====== PAGE EXTRACT ======
Grid	Window	MetPy (Python loops)	metrust (SAT)	Speedup
500x500	3x3	~225 ms	~3 ms	75x
500x500	11x11	~2.7 s	~3 ms	900x
500x500	21x21	~9.8 s	~3 ms	3,200x

The speedup grows with window size because MetPy's cost scales as s^2 while metrust's cost is constant. At window size 3, metrust is already 75x faster due to Rust vs. Python overhead. At window size 21, the algorithmic advantage compounds with the language advantage for a 3,200x speedup.
====== COLLECTED DATA ======
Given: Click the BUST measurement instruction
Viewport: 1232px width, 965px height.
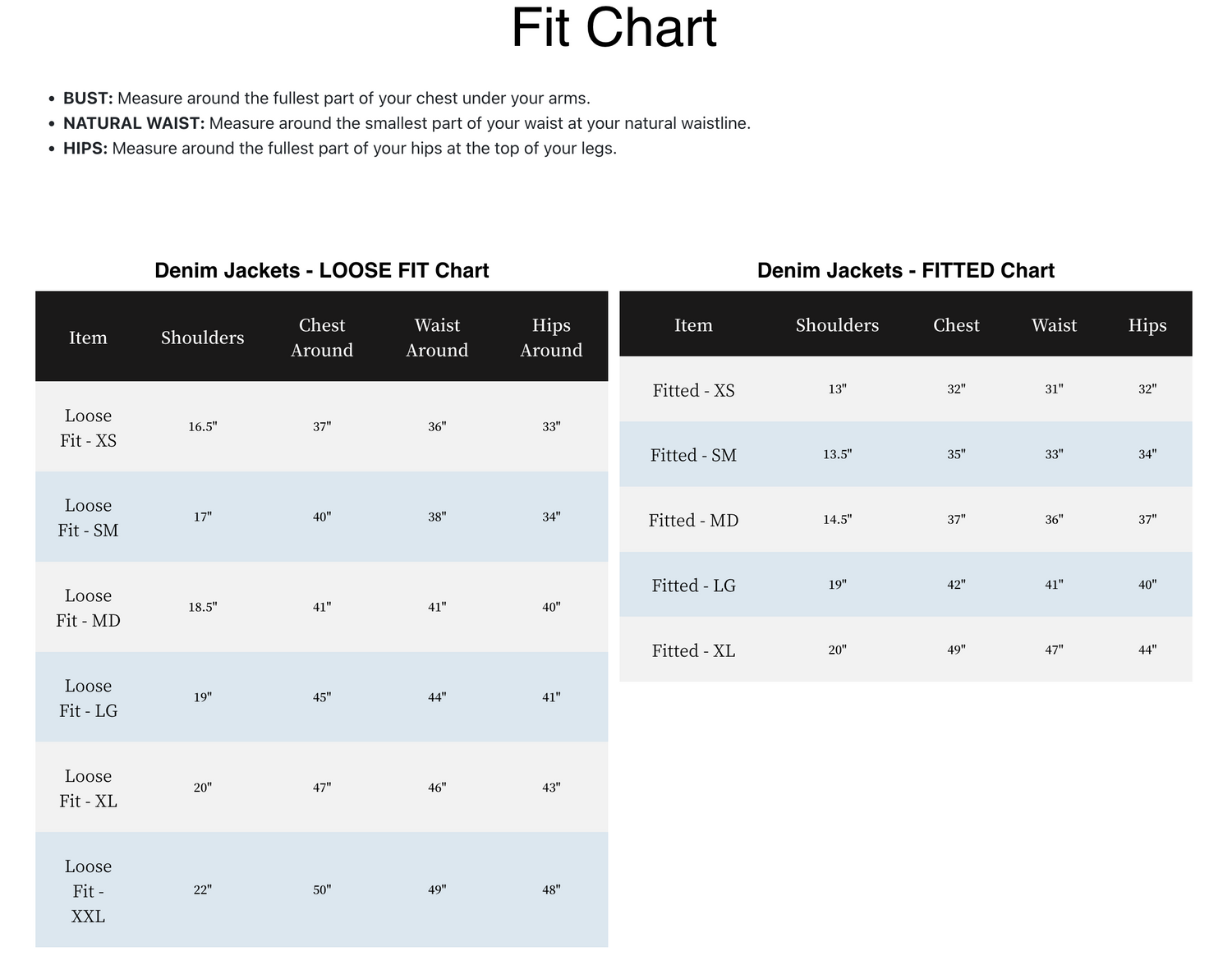Looking at the screenshot, I should [327, 99].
======
TASK PROMPT :: Set down, word for word, the part of the MetPy and metrust speed comparison that opens with "The speedup grows" and closes with "a 3,200x speedup.".

RIGHT ANSWER ::
The speedup grows with window size because MetPy's cost scales as s^2 while metrust's cost is constant. At window size 3, metrust is already 75x faster due to Rust vs. Python overhead. At window size 21, the algorithmic advantage compounds with the language advantage for a 3,200x speedup.